* **What to work on**:
From the material below, copy out each line with the word "computer" in it.

* **Data for this exercise**:
__________

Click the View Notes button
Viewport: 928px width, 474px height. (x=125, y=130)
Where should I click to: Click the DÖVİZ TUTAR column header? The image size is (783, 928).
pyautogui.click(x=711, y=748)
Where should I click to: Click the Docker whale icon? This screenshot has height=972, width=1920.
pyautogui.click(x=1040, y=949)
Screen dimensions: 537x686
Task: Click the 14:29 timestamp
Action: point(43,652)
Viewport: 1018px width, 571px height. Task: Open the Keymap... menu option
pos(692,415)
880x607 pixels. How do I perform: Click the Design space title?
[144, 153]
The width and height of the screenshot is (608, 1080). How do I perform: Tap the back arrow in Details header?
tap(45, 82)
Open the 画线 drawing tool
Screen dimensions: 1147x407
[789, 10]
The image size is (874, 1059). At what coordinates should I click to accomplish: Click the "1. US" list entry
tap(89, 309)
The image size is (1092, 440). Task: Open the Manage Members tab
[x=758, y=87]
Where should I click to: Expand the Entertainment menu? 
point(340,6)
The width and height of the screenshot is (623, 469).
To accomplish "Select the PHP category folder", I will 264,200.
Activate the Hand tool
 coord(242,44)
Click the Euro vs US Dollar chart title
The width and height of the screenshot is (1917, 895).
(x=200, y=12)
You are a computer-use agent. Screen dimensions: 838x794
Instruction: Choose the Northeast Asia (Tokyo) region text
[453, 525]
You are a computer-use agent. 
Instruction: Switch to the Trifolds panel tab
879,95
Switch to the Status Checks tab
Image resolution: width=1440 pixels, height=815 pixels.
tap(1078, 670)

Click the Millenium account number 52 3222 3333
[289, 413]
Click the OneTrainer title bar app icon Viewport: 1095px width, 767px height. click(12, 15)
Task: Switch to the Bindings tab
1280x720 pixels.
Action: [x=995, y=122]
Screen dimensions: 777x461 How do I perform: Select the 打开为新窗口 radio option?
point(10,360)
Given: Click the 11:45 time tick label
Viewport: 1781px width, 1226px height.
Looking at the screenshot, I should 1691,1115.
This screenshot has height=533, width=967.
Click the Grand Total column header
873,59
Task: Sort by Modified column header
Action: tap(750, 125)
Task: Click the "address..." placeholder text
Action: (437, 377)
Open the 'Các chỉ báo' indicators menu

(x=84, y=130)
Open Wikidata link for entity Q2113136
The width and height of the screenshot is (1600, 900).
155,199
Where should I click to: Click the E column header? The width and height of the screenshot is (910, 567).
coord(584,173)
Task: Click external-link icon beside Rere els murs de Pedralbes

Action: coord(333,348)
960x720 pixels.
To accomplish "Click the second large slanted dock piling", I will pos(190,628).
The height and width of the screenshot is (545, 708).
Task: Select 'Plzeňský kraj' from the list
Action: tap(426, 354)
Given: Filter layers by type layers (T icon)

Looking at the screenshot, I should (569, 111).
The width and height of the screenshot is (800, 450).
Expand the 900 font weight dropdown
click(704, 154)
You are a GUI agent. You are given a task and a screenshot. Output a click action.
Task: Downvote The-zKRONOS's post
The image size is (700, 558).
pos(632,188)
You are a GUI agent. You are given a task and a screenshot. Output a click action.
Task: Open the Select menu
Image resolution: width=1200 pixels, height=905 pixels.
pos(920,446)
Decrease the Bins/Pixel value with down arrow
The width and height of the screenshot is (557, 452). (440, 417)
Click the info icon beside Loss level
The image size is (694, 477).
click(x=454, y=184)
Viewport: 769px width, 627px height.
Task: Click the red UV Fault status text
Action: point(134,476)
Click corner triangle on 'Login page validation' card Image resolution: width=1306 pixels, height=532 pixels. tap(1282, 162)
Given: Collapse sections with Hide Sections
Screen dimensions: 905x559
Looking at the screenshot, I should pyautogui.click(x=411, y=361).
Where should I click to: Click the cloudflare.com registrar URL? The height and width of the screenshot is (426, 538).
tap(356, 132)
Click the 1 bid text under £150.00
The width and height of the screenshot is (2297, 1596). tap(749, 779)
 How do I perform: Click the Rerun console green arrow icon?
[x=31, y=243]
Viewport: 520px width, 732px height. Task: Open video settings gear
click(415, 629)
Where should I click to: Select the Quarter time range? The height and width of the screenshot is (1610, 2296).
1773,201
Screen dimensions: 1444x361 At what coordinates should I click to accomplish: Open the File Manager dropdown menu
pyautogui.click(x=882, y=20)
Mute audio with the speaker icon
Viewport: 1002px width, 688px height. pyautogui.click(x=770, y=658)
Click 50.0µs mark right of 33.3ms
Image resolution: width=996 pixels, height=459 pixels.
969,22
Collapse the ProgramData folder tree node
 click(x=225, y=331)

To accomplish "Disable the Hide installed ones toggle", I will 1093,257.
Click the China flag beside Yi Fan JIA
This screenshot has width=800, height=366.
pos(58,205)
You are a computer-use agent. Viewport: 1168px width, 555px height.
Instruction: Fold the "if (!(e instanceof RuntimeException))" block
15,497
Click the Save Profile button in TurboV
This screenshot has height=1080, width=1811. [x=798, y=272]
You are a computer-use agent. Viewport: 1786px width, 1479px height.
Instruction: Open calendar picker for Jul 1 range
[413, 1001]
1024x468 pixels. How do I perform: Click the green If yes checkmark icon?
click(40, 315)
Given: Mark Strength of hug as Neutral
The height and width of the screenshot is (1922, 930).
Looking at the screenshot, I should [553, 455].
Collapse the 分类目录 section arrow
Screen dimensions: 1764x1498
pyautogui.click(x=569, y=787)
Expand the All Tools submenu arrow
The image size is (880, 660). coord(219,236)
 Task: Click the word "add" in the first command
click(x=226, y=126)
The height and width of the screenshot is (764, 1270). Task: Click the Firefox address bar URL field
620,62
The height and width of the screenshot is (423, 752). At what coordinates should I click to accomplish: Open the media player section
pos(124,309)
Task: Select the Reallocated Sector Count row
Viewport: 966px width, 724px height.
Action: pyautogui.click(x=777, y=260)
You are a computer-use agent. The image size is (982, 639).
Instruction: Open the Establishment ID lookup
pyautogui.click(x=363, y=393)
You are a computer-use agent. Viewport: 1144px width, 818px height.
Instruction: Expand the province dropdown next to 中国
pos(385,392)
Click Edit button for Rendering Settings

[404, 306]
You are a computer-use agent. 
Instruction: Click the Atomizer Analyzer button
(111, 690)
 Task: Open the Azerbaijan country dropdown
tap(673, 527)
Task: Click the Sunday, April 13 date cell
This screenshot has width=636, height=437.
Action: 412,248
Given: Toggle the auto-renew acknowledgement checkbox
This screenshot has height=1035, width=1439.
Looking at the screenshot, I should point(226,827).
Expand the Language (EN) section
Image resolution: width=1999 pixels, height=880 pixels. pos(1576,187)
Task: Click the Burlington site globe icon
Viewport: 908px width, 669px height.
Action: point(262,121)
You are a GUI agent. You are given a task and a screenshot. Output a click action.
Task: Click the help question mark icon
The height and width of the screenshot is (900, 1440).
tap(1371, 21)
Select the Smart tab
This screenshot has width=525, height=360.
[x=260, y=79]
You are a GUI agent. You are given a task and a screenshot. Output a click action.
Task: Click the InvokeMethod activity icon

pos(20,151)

__________

* **Written answer**:
You are a computer-use agent. Screen dimensions: 838x794
You are a computer-use agent. 
You are a computer-use agent. Viewport: 1168px width, 555px height.
You are a computer-use agent. Viewport: 1786px width, 1479px height.
You are a computer-use agent. The image size is (982, 639).
You are a computer-use agent. Viewport: 1144px width, 818px height.
You are a computer-use agent. 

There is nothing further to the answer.